■ **Extract provided**

┌──

Competition can be positive sum
We’re trained to see competition as zero sum, even though it’s a leading indicator for a big, growing pie and often leads to positive sum outcomes.
Consider this: last year, US retail sales totaled $4 trillion! Only 20% was made online (even in a COVID year), and of that slice, Amazon contributed 30%. Amazon has swallowed up many physical stores, but they’ve also grown the pie: consider all the stuff you’ve bought that you never would have before online shopping became dangerously convenient. While competing in online retail may not be easy, it’s a fast-growing market which is infinitely better than a nonexistent one.
When I worked at Snapchat, everyone thought it was dead because Instagram Stories caught fire. Today, Snapchat is worth over $100B, challenging the Facebook-Google duopoly in online advertising, which in itself is a fast-growing market.
Sustained competition shows there’s real demand. Players bring their A game, and an unwavering focus can grow the market for everyone. Meanwhile, exclusively copying guarantees you’re always one step behind.
Retention is underrated
Most people know it costs 5X more to acquire a new customer than to keep an existing one. So why is acquisition so much sexier than retention?
Some ideas:
It’s novel and big numbers are satisfying
Many external players can help with acquisition, but only you can improve retention
Players that help with acquisition are great at marketing (go figure)
Acquisition is a narrative that often benefits others more than you.
Plug your leaky buckets before you crank up the faucet. Your customers gave you a chance, they deserve to have a good experience! Pro tip: studying churn even helps you get better at acquiring the right customers.
When the fundamental business is not working, acquiring more only accelerates your demise.
Ideas are fake currency
People who have never built anything love ideas. Everyone else is a little jaded, knowing that the real judgment is ahead.
Ideas are fake currency that only become real through timely execution. By now, you know that execution is not just picking a color palette or the right marketing channels. It’s unpacking your riskiest assumptions, sourcing customers, understanding what you can improve, why on earth it’s gone unsolved.
Execution is getting real about what you’re selling.
“My restaurant isn’t selling food. It’s selling 7 distinct experiences and 1 merchandising line.” - Nick Kokonas
Painkillers tend to be easier to sell than vitamins. Example: DoNotPay helps you deal with life’s worst errands like appealing parking tickets. The problem is self-evident and burning a hole in your wallet.
But there is a dark side to selling a painkiller: suddenly you have an incentive to preserve the pain (think Big Pharma) rather than eliminate it altogether. (Addictive) painkillers work, but they’re not as inspiring in the long-term.
Vitamins are the healthy alternatives. They usually make us much better off. Yet vitamins are notoriously hard to sell for the same reason that they are good: they’re more about the future you than the present you, which lends itself to procrastination.
Product Toolkit is the vitamin to the interview prep painkiller.
To sell a vitamin, you need to uncover underlying, non-obvious pains rooted in the present, make it easy and seamless to buy, and strong word of mouth to prove it’s the real deal.
The iPhone is considered the classic vitamin: nobody knew the bounties of a touch phone until it came along and showed us we were living in the dark ages. But Jobs didn’t stop there: he brokered a deal with AT&T for distribution and service, turning the iPhone from a pipe dream to a real product.
The smartphone wasn’t a trillion-dollar idea, it was a trillion-dollar execution of an idea that had been around since the 70s.
More ≠ better
I’ll stop here by taking my own advice: more is not better. Brevity takes more time, but rewards your audience with a more powerful message.
Challenge of the week: say more with less (emails, specs, anything on Clubhouse).

└──

■ **Stored data entries**
┌──

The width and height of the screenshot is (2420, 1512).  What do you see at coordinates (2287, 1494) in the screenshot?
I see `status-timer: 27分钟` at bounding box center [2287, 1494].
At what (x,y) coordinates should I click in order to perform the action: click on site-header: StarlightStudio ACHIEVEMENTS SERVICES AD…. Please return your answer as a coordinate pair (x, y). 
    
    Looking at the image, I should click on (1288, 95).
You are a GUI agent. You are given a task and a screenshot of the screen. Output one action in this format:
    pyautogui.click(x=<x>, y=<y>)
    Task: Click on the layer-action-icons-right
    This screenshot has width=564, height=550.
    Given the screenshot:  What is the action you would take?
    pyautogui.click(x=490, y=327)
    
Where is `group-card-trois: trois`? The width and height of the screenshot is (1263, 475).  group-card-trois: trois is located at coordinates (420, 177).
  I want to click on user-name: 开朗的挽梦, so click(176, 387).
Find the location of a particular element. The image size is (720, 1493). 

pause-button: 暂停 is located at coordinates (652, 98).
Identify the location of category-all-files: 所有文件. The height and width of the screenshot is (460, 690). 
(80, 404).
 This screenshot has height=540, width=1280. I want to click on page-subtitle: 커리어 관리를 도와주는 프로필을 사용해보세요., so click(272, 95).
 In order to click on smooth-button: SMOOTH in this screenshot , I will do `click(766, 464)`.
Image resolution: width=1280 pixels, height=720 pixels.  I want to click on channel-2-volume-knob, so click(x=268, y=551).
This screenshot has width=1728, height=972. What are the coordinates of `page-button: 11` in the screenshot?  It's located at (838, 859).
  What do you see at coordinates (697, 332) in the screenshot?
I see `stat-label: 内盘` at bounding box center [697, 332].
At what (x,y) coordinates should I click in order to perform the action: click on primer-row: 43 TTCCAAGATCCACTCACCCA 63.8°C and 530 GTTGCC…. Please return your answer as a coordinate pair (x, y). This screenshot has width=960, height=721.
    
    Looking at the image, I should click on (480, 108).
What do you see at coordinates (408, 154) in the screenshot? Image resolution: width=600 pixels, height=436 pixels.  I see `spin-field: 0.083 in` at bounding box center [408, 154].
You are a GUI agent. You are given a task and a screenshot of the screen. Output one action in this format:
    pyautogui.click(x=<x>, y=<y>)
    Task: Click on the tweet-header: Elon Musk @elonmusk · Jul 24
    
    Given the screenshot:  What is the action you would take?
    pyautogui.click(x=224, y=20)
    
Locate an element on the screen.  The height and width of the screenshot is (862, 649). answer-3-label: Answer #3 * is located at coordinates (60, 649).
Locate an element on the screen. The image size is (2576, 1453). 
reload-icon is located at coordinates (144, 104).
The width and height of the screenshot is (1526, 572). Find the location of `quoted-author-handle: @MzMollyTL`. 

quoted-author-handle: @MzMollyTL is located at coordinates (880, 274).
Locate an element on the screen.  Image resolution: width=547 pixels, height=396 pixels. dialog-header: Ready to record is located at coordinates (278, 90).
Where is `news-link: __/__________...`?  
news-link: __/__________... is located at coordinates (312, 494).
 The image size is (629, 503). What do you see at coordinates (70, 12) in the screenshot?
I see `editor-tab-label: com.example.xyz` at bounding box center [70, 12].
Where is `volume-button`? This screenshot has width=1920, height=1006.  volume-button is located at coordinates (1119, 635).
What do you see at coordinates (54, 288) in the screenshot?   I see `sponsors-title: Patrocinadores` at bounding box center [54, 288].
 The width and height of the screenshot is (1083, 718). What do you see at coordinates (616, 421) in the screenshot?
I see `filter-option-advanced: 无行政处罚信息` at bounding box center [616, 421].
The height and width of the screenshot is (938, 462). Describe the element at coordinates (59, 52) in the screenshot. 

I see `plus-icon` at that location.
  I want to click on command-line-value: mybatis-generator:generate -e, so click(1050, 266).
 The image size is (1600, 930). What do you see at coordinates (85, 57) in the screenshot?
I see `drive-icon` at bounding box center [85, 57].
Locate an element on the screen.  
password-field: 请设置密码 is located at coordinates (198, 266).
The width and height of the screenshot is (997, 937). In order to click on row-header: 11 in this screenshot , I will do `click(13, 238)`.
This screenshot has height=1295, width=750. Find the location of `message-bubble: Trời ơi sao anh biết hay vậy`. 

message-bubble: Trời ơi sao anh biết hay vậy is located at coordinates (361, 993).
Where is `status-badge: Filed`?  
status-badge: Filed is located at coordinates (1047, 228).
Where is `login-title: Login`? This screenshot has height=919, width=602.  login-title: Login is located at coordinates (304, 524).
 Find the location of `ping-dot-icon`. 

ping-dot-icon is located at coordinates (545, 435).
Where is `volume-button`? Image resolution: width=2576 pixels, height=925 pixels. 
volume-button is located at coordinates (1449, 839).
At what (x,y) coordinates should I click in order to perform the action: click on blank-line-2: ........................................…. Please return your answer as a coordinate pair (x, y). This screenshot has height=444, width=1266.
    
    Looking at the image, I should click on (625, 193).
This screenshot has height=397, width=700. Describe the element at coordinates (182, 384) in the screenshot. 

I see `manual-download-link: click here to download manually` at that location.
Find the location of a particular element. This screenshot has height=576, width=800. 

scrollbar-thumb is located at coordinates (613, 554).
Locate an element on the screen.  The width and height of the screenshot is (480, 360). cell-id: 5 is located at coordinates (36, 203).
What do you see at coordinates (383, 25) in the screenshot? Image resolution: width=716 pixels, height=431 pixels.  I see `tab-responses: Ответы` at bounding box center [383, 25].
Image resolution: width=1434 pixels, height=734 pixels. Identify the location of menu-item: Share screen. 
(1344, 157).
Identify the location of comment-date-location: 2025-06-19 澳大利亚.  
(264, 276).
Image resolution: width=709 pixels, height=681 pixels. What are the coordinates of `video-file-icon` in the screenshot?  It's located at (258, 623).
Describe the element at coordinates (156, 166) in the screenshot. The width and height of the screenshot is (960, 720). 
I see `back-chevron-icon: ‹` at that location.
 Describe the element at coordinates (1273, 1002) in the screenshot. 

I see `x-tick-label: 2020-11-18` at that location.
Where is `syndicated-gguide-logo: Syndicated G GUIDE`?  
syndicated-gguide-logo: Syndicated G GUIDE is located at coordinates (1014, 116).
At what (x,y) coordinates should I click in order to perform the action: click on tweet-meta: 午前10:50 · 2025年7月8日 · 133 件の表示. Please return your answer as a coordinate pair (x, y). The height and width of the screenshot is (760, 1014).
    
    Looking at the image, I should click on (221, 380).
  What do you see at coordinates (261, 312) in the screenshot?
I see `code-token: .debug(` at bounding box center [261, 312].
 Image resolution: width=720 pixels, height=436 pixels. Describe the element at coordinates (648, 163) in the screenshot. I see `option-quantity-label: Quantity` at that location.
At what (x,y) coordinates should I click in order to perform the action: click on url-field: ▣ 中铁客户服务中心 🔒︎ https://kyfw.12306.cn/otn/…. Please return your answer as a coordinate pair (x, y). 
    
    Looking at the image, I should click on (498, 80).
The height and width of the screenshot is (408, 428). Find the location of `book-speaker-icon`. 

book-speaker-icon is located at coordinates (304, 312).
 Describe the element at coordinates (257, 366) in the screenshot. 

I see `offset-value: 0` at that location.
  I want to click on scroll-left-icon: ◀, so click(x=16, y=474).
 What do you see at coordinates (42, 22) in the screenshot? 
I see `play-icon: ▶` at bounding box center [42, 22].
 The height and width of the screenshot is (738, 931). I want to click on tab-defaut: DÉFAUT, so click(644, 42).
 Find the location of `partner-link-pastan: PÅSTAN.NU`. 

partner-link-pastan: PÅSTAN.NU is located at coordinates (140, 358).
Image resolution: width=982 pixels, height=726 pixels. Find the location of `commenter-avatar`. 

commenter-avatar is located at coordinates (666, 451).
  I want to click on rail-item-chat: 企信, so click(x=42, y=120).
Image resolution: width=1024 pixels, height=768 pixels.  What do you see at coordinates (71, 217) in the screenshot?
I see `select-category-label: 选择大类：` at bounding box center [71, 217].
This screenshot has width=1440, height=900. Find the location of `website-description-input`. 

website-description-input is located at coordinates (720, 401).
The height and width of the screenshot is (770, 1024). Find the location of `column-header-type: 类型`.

└──

■ **Work order 1**
According to the essay, what share of US retail sales last year was made online?
■ **Work order 2**
Explain why the essay says vitamins are hard to sell.
■ **Work order 3**
Rewrite the section of the essay starting at "Plug your leaky" and ending at "the right customers.", substituting "tap" for "faucet".

■ **Result 1**
20% was made online.

■ **Result 2**
Vitamins are hard to sell for the same reason they are good: they are more about the future you than the present you. That focus on the future lends itself to procrastination.

■ **Result 3**
Plug your leaky buckets before you crank up the tap. Your customers gave you a chance, they deserve to have a good experience! Pro tip: studying churn even helps you get better at acquiring the right customers.